In der Dunkelheit ihres ungelüfteten Zimmers, geblendet vom grellen Licht des Displays, wählte Isa mit zusammengekniffenen Augen die Nummer des Taxiunternehmens. War es Zufall oder ein Wink des Schicksals, dass sie wieder dieselbe Telefonistin der Zentrale ans Telefon bekam, mit der sie gestern schon zu tun gehabt hatte?
Isa erkannte sie nicht an ihrem nasalen, beleidigten Tonfall, den gab es in dieser Stadt zwölfmal aufs Dutzend, sondern an der für eine Frau aus der Gegend bemerkenswert tiefen Alt-Stimmlage.
„Guten Tag“, sagte Isa so neutral wie möglich. „Hat Frau Düzen Gülcan Dienst? Fährt sie heute?“
„Wer?“
„ Düzen Gülcan.“
„Ham wer nicht.“
„Ham wer schon“, sagte Isa mit aufschießendem Ärger. „Sehen Sie nach.“
Dann hörte sie, wie die Telefonistin etwas in den Raum rief, sie glaubte so etwas wie Gülzen zu verstehen, und sie sah vor sich das Achselzucken der Kolleginnen, und dann hörte sie nochmal Gülzen, und diesem Gülzen folgte dann ein „oder Gilzen“. Dann war die Altstimme wieder am Apparat.
„Wie soll die Dame heißen“, sagte die Telefonistin, ohne „die Dame“ ironisch zu betonen.
Isa wiederholte es, langsam und korrekt ausgesprochen.
„Wie schreibt man es?“
Isa buchstabierte es, mit ihrem eigenen Alphabet. „G wie Grant, Ü wie Übersicht, L wie lasch, C wie Chaos, A wie Ammenhai, N wie Nacktbaden.“
„Vorname?“
„Düzen“, sagte Isa. „Auch buchstabieren?“
„Passt schon. Einen Moment Geduld …“
Etwas geschah mit ihrem Telefon, es fühlte sich an, als würde Isas Ohrmuschel verriegelt. Sie schaltete auf Lautsprecher und legte das Handy aufs Fensterbrett, ging zur Tür und hielt ihr Ohr an die Füllung. Carla und Paola waren entweder weggegangen oder in Carlas Zimmer. Oder in der ungemütlichen Küche. Wo immer sie waren, sie waren nicht im Wohnzimmer. Schlimmstenfalls waren sie zusammen unter Dusche, Carlas Lieblingsort für Sex. Aber das war nicht wahrscheinlich, glaubte Isa, ohne genau zu wissen, warum das nicht wahrscheinlich sein sollte. Dann erinnerte sie sich daran, dass Paola jedes Mal, wenn sie in der Stadt war, einen Mietwagen besorgte. Mietwagen hatten Klimaanlagen, und mit Mietwagen konnte man zum Heurigen fahren oder die Stadt verlassen. Wie mit Taxis.

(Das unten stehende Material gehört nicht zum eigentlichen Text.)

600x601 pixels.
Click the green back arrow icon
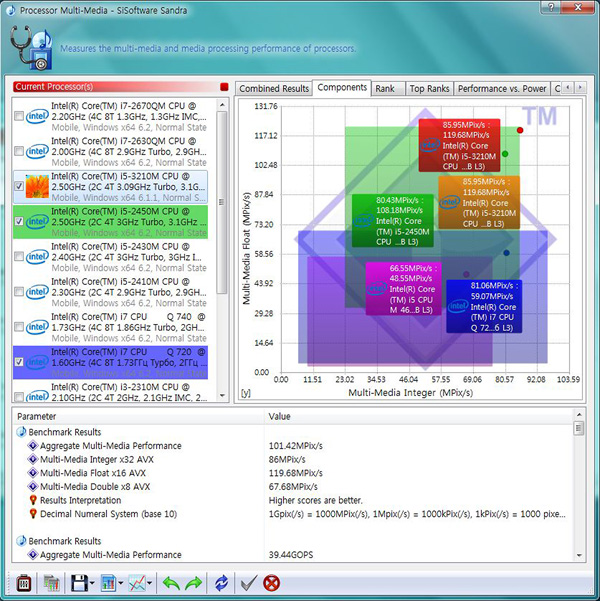click(x=171, y=582)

„Wir hamse“, sagte die Telefonistin ohne jede Einleitung. Die zwei Wörter, die eigentlich drei sein sollten, waren geschwollen von Überheblichkeit. Isa stellte sich vor, wie sie ihr eine mit dem flachen Handrücken servierte.

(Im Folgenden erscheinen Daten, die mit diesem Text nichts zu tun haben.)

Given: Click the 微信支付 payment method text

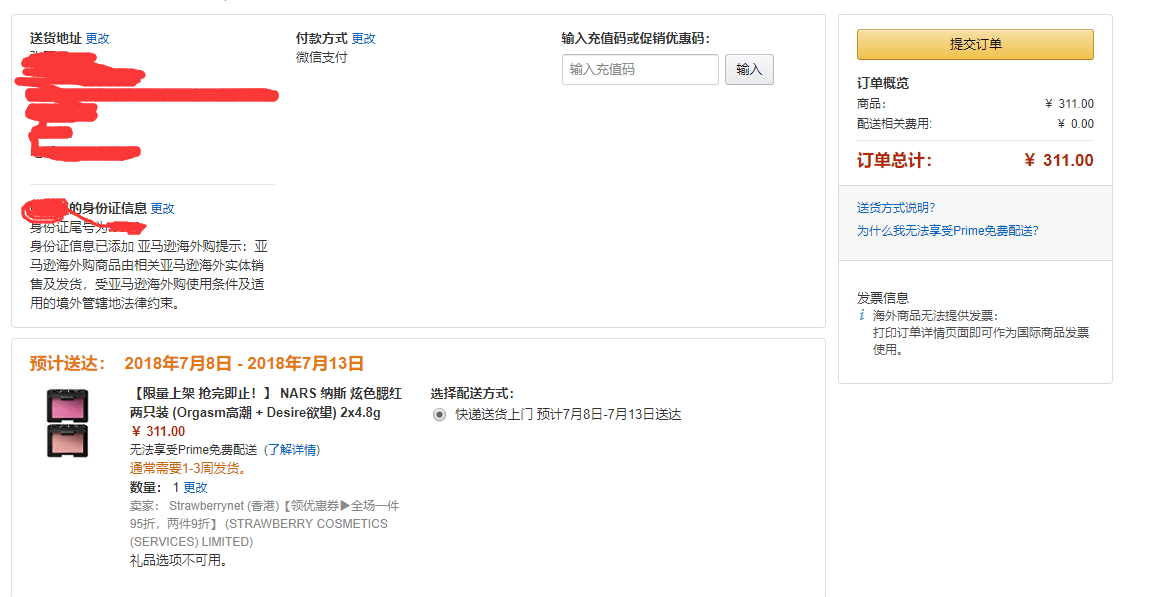Looking at the screenshot, I should (322, 57).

„Das freut mich“, sagte sie ironisch. „Ist sie frei?“
„Nein“, sagte die Telefonistin. „Sie arbeitet für uns.“
Isa langte ihr im Geist noch eine. Diesmal in der Art, wie ein Zuhälter in einem deutschen Film seine Hure schlägt. Die rechte Hand von links unten heraufgeschleudert, so dass die Knöchel genau auf ihrem rechten Wangenknochen auftrafen. Das dürfte genügen. Da erübrigte sich jedes weitere Wort.
„Sie soll mich in einer halben Stunde hier abholen“, sagte Isa knapp und nannte ihre Adresse. „Wenn sie hier ist, soll sie mich kurz anrufen. Meine Nummer haben Sie ja.“
Sie wartete, bis die Telefonistin alles korrekt wiederholt hatte, dann drückte sie den roten Knopf und sah, dass ein Anruf hereingekommen war. Er war von Penelope. Isa merkte, dass sie in der Wärme des Zimmers zu schwitzen begann. Penelope. Zum Teufel mit der schwarzen Prinzessin. Nun gut. Penelope. Sie konnte warten. Sie brauchte erst eine Dusche. Nur schon der Gedanke daran tat gut.